About this task:
The exercise calls for a faithful copy of all the data.

*** Opening Records provided ***

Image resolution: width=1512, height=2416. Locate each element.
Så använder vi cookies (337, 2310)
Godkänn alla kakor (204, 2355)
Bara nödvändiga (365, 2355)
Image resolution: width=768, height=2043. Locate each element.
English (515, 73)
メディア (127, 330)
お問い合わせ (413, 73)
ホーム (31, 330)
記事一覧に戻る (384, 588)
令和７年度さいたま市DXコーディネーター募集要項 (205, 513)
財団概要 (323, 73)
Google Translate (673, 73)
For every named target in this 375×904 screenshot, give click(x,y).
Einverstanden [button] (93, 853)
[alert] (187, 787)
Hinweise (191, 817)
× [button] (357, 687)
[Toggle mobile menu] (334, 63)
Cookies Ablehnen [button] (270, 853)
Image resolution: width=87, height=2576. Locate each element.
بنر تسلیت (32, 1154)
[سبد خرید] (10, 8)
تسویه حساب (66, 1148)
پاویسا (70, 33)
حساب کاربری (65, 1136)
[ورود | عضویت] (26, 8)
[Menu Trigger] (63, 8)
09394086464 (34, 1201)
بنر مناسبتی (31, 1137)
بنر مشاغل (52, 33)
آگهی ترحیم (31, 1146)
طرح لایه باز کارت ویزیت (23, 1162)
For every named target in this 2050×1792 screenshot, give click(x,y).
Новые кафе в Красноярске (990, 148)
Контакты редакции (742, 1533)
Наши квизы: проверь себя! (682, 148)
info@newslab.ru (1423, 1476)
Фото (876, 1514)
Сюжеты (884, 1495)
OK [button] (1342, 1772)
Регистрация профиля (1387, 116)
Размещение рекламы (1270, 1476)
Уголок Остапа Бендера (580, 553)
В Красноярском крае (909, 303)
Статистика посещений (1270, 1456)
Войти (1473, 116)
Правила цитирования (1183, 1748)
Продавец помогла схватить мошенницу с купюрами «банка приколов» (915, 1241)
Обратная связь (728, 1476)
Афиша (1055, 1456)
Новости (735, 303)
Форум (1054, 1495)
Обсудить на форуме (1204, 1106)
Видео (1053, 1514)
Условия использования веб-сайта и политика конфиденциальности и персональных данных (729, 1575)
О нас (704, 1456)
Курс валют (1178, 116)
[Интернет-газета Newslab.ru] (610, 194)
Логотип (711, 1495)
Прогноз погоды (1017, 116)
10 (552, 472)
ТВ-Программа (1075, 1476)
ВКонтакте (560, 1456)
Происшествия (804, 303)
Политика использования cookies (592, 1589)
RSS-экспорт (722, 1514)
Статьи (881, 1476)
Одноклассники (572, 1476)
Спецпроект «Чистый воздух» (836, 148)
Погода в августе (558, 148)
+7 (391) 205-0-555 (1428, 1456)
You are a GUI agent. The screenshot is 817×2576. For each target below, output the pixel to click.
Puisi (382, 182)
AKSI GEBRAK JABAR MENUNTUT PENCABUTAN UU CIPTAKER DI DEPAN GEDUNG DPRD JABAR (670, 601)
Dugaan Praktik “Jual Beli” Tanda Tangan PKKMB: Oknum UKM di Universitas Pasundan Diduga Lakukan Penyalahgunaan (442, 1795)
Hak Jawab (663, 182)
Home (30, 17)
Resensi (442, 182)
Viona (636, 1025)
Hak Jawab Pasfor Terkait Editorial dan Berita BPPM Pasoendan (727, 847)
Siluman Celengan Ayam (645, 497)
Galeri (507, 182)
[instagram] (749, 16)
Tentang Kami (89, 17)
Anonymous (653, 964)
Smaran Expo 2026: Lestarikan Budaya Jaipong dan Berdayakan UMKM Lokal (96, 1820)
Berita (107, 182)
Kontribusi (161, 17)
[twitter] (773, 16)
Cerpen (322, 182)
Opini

*** Closing Records provided ***

Reply:
Image resolution: width=1512, height=2416. Locate each element.
Så använder vi cookies (337, 2310)
Godkänn alla kakor (204, 2355)
Bara nödvändiga (365, 2355)
Image resolution: width=768, height=2043. Locate each element.
English (515, 73)
メディア (127, 330)
お問い合わせ (413, 73)
ホーム (31, 330)
記事一覧に戻る (384, 588)
令和７年度さいたま市DXコーディネーター募集要項 (205, 513)
財団概要 (323, 73)
Google Translate (673, 73)
For every named target in this 375×904 screenshot, give click(x,y).
Einverstanden [button] (93, 853)
[alert] (187, 787)
Hinweise (191, 817)
× [button] (357, 687)
[Toggle mobile menu] (334, 63)
Cookies Ablehnen [button] (270, 853)
Image resolution: width=87, height=2576. Locate each element.
بنر تسلیت (32, 1154)
[سبد خرید] (10, 8)
تسویه حساب (66, 1148)
پاویسا (70, 33)
حساب کاربری (65, 1136)
[ورود | عضویت] (26, 8)
[Menu Trigger] (63, 8)
09394086464 (34, 1201)
بنر مناسبتی (31, 1137)
بنر مشاغل (52, 33)
آگهی ترحیم (31, 1146)
طرح لایه باز کارت ویزیت (23, 1162)
For every named target in this 2050×1792 screenshot, give click(x,y).
Новые кафе в Красноярске (990, 148)
Контакты редакции (742, 1533)
Наши квизы: проверь себя! (682, 148)
info@newslab.ru (1423, 1476)
Фото (876, 1514)
Сюжеты (884, 1495)
OK [button] (1342, 1772)
Регистрация профиля (1387, 116)
Размещение рекламы (1270, 1476)
Уголок Остапа Бендера (580, 553)
В Красноярском крае (909, 303)
Статистика посещений (1270, 1456)
Войти (1473, 116)
Правила цитирования (1183, 1748)
Продавец помогла схватить мошенницу с купюрами «банка приколов» (915, 1241)
Обратная связь (728, 1476)
Афиша (1055, 1456)
Новости (735, 303)
Форум (1054, 1495)
Обсудить на форуме (1204, 1106)
Видео (1053, 1514)
Условия использования веб-сайта и политика конфиденциальности и персональных данных (729, 1575)
О нас (704, 1456)
Курс валют (1178, 116)
[Интернет-газета Newslab.ru] (610, 194)
Логотип (711, 1495)
Прогноз погоды (1017, 116)
10 (552, 472)
ТВ-Программа (1075, 1476)
ВКонтакте (560, 1456)
Происшествия (804, 303)
Политика использования cookies (592, 1589)
RSS-экспорт (722, 1514)
Статьи (881, 1476)
Одноклассники (572, 1476)
Спецпроект «Чистый воздух» (836, 148)
Погода в августе (558, 148)
+7 (391) 205-0-555 (1428, 1456)
You are a GUI agent. The screenshot is 817×2576. For each target below, output the pixel to click.
Puisi (382, 182)
AKSI GEBRAK JABAR MENUNTUT PENCABUTAN UU CIPTAKER DI DEPAN GEDUNG DPRD JABAR (670, 601)
Dugaan Praktik “Jual Beli” Tanda Tangan PKKMB: Oknum UKM di Universitas Pasundan Diduga Lakukan Penyalahgunaan (442, 1795)
Hak Jawab (663, 182)
Home (30, 17)
Resensi (442, 182)
Viona (636, 1025)
Hak Jawab Pasfor Terkait Editorial dan Berita BPPM Pasoendan (727, 847)
Siluman Celengan Ayam (645, 497)
Galeri (507, 182)
[instagram] (749, 16)
Tentang Kami (89, 17)
Anonymous (653, 964)
Smaran Expo 2026: Lestarikan Budaya Jaipong dan Berdayakan UMKM Lokal (96, 1820)
Berita (107, 182)
Kontribusi (161, 17)
[twitter] (773, 16)
Cerpen (322, 182)
Opini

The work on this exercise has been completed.